マルケス

落下の解剖学のマルケスのレビュー・感想・評価

落下の解剖学(2023年製作の映画)
3.5
序盤は有りがちな法廷劇。ただ裁判が進むにつれ、死因や動機を解き明かす映画とは違った側面が見えてくる。

事故なのか自殺なのか、あるいは殺人なのか。
弁護士ヴァンサンの言葉通り、サンドラの「殺してない」主張より重要なのは「君が人の目にどう映るかだ」
観客は陪審員になったように裁判の行方を見守り、エンドロールが流れる頃には判断を下すことになる。

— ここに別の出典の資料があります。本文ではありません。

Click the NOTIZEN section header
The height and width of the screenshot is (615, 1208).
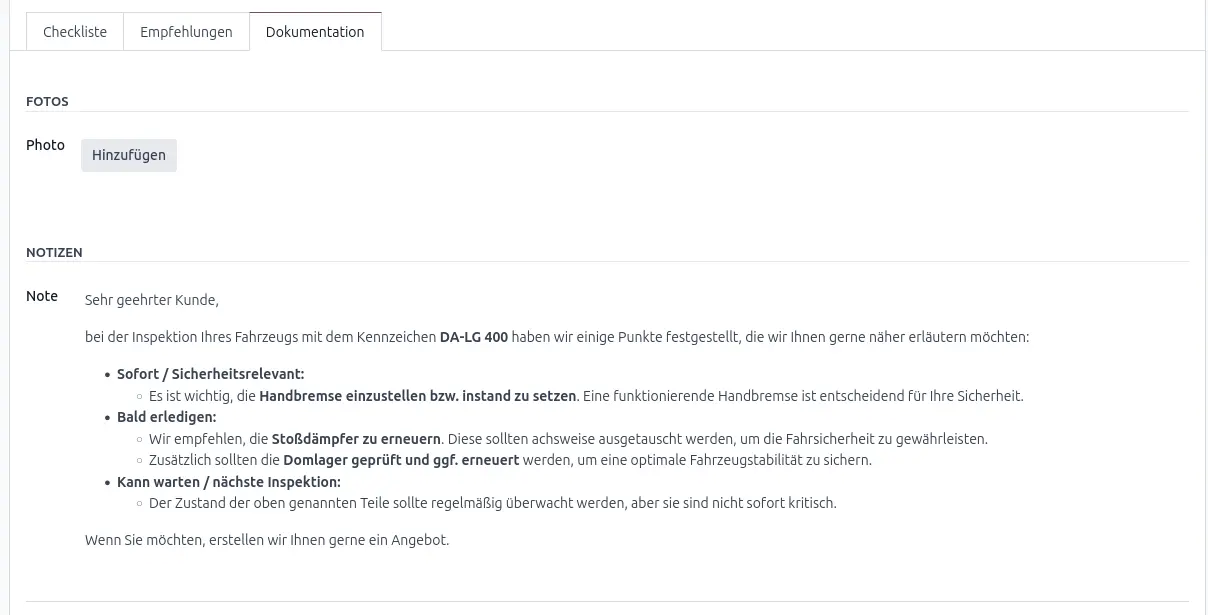coord(54,253)
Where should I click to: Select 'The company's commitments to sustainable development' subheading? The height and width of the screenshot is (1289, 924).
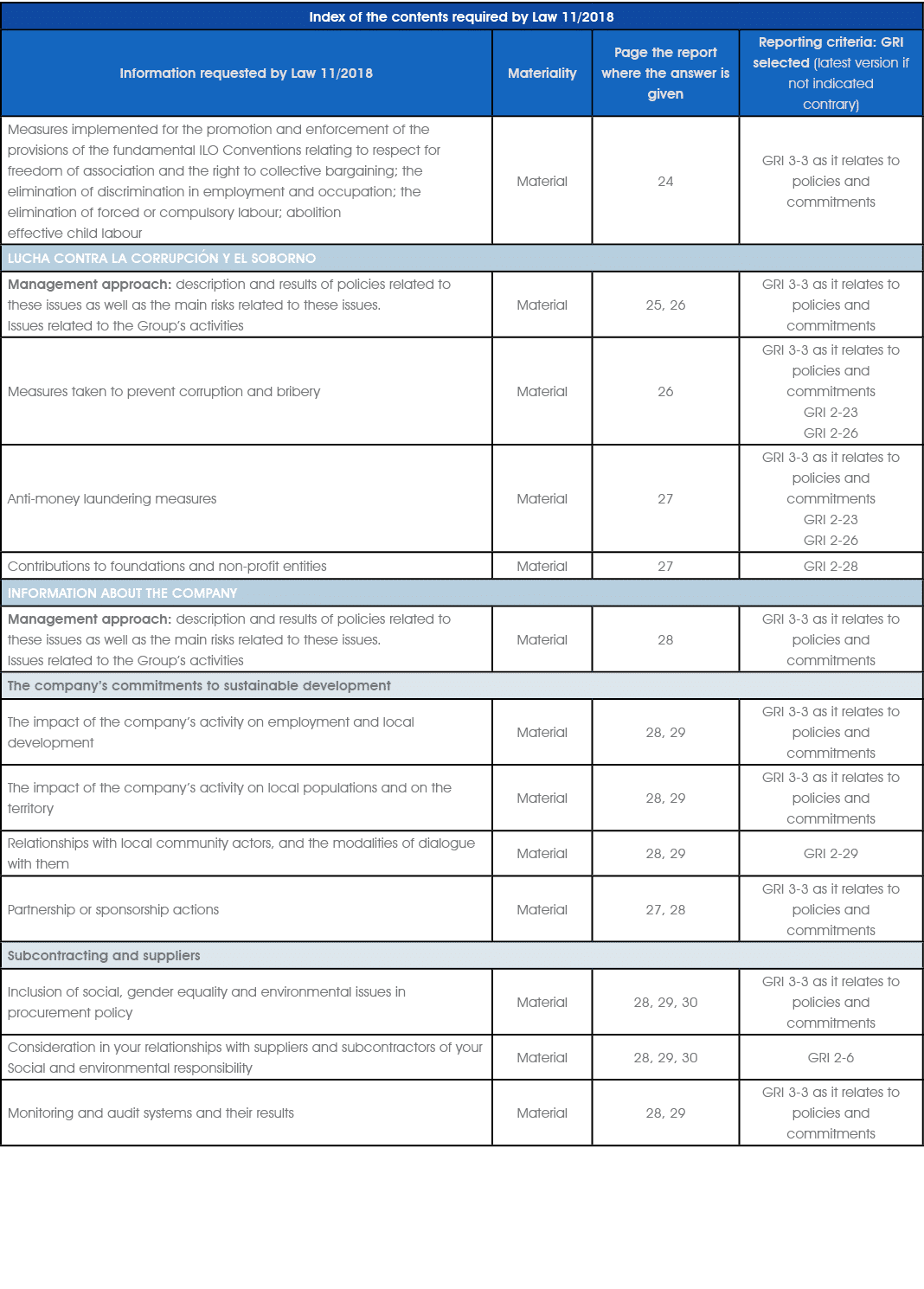coord(199,685)
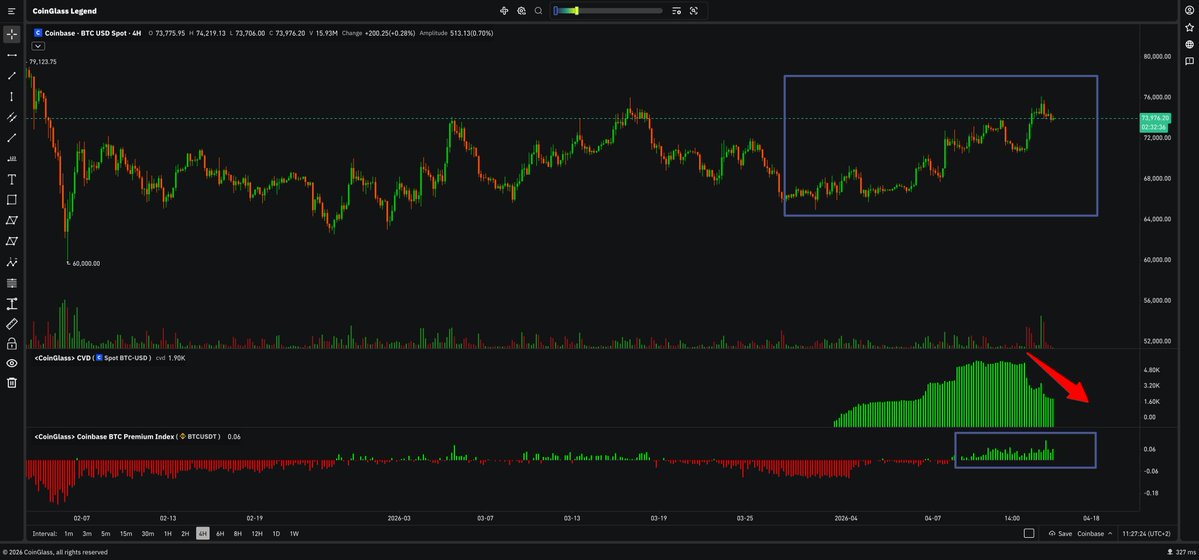Viewport: 1199px width, 560px height.
Task: Expand the Coinbase exchange dropdown at bottom
Action: click(x=1095, y=534)
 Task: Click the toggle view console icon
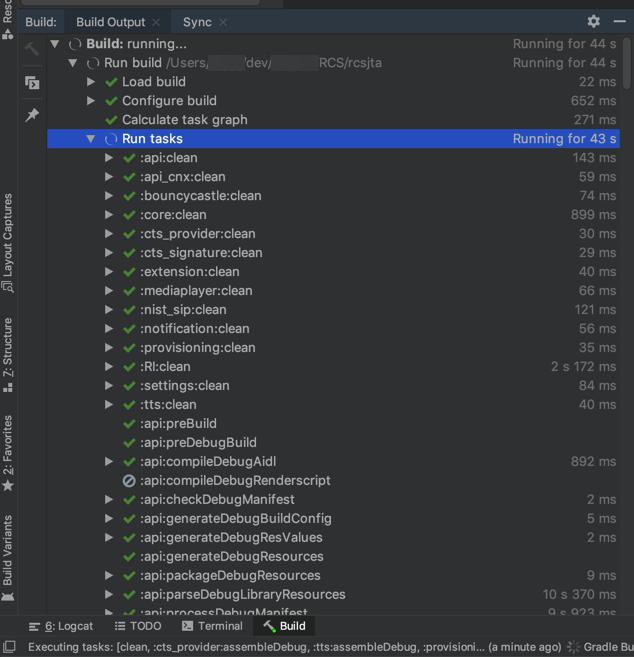(32, 83)
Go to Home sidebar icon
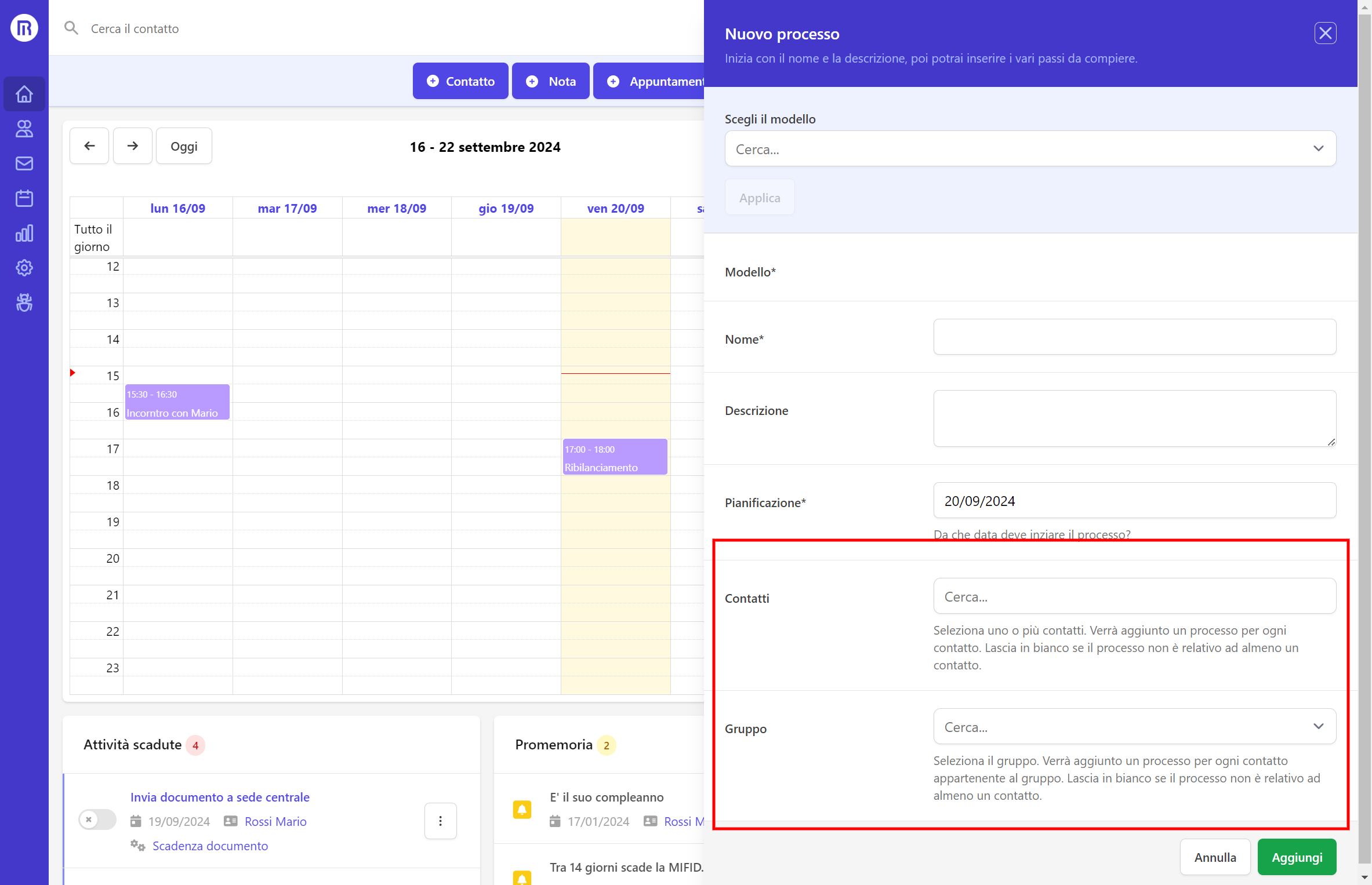The image size is (1372, 885). tap(24, 94)
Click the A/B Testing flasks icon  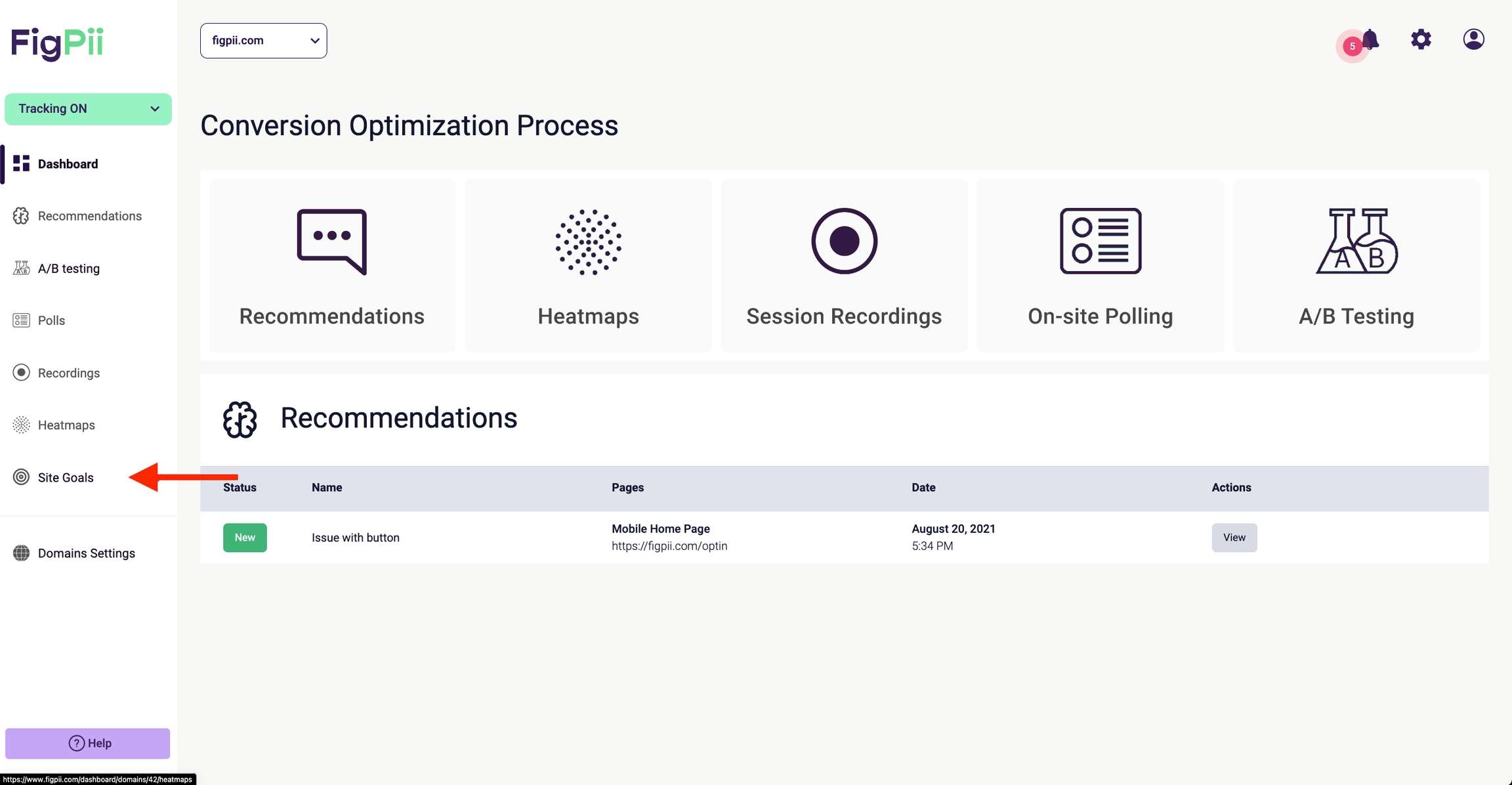tap(1356, 241)
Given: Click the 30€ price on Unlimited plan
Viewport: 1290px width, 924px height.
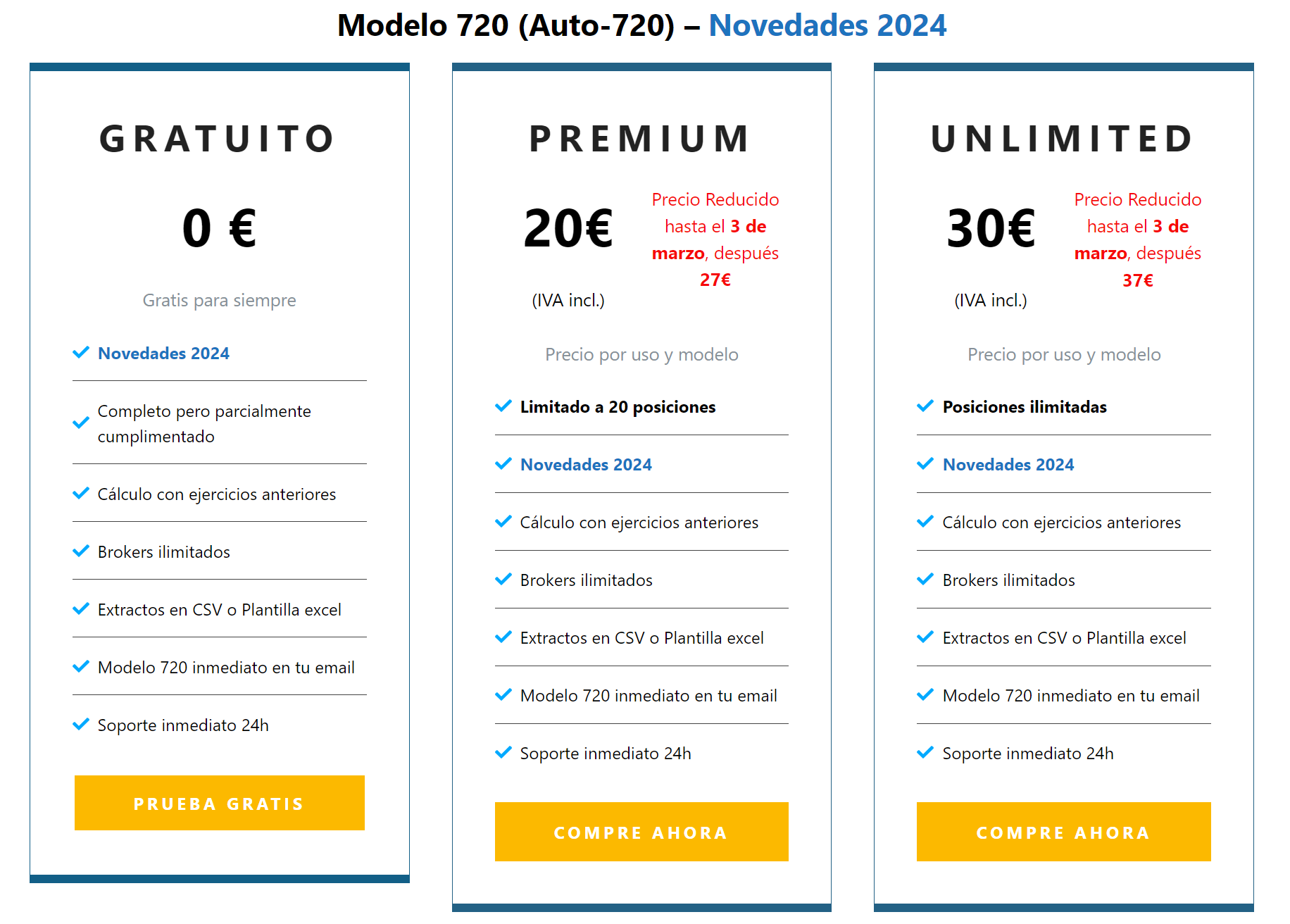Looking at the screenshot, I should [x=989, y=227].
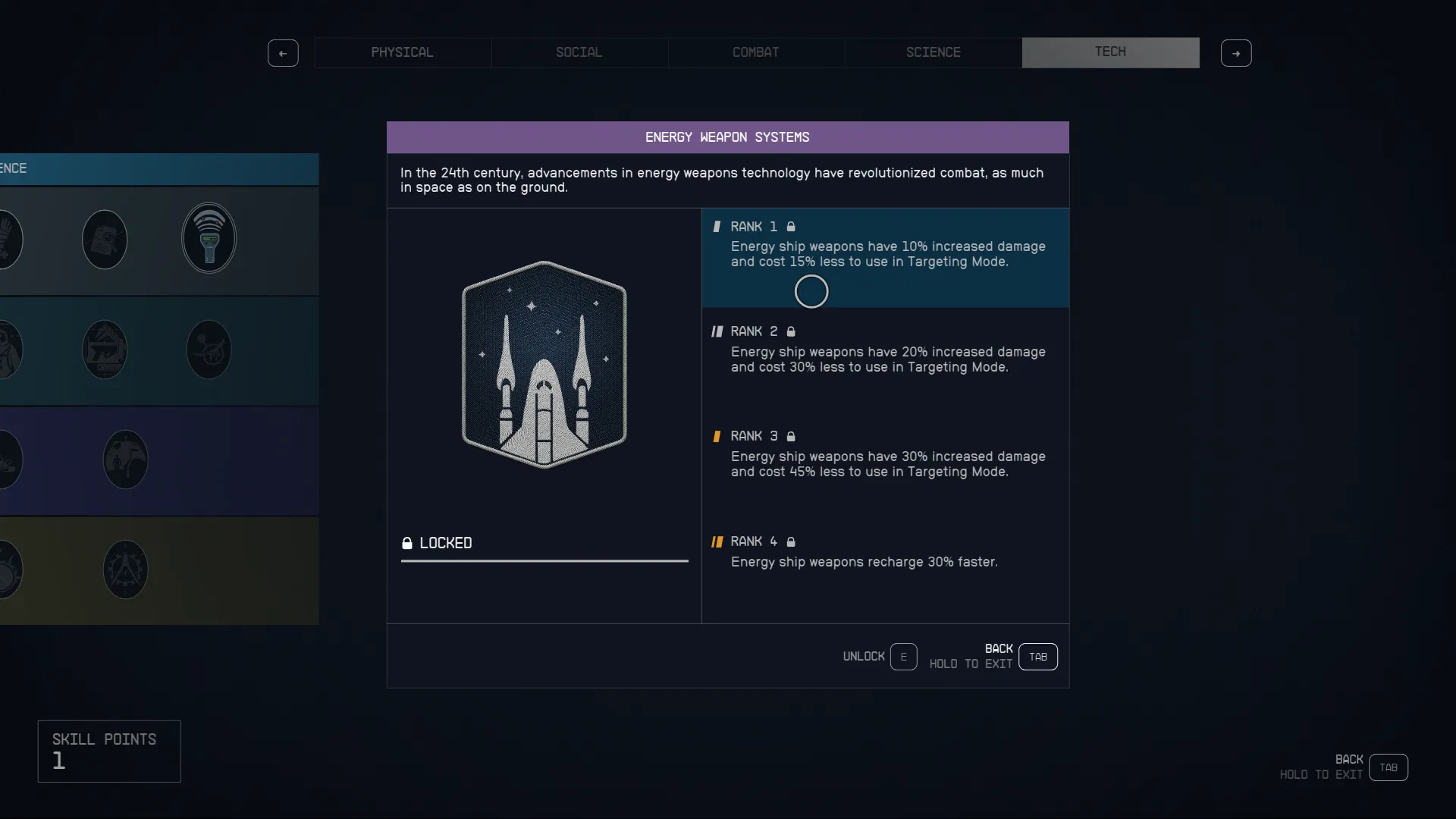The image size is (1456, 819).
Task: Select the Rank 1 skill description row
Action: [x=886, y=258]
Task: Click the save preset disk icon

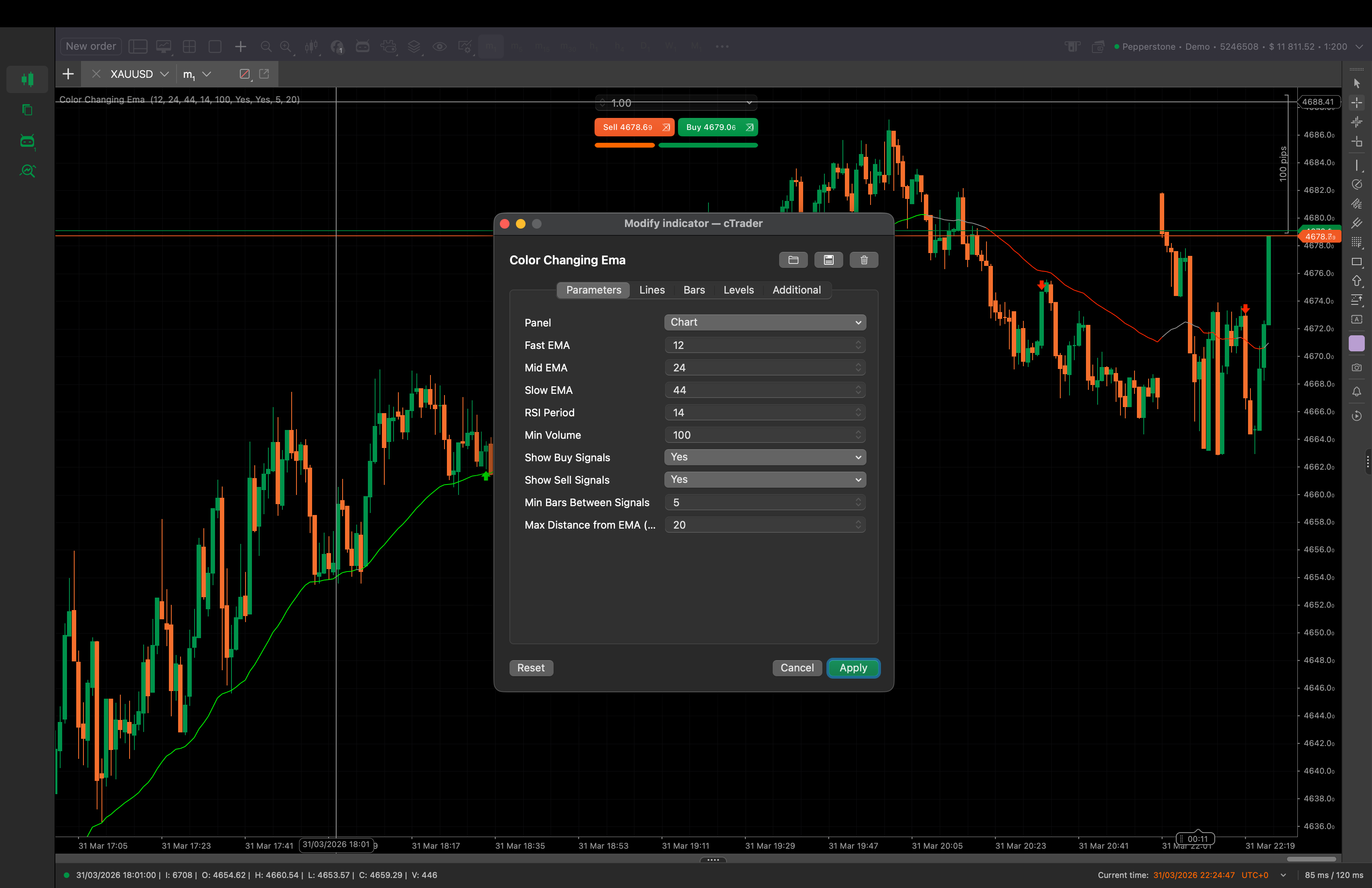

傷つき悩みながらも母を選んだダニエルは、思っていることを全部話せたんだろうか。胸の奥深くに閉じ込めた思いが人格を歪ませ、いつか噴き出したりしないだろうか。
ラストカットはスヌープと添い寝するサンドラ。やけに長いシーンだった。

結末を観客に委ねる脚本はおいしい(言い換えればズルイ)手法だとも思う。どうとでも解釈ができるし、確実に余韻が後を引く。洗練された体裁になり作品が格上げしたりもする。
まんまと演出家の思惑通りにずっと考えている。書き出したらすっごい長文になりそうだからやめるけど。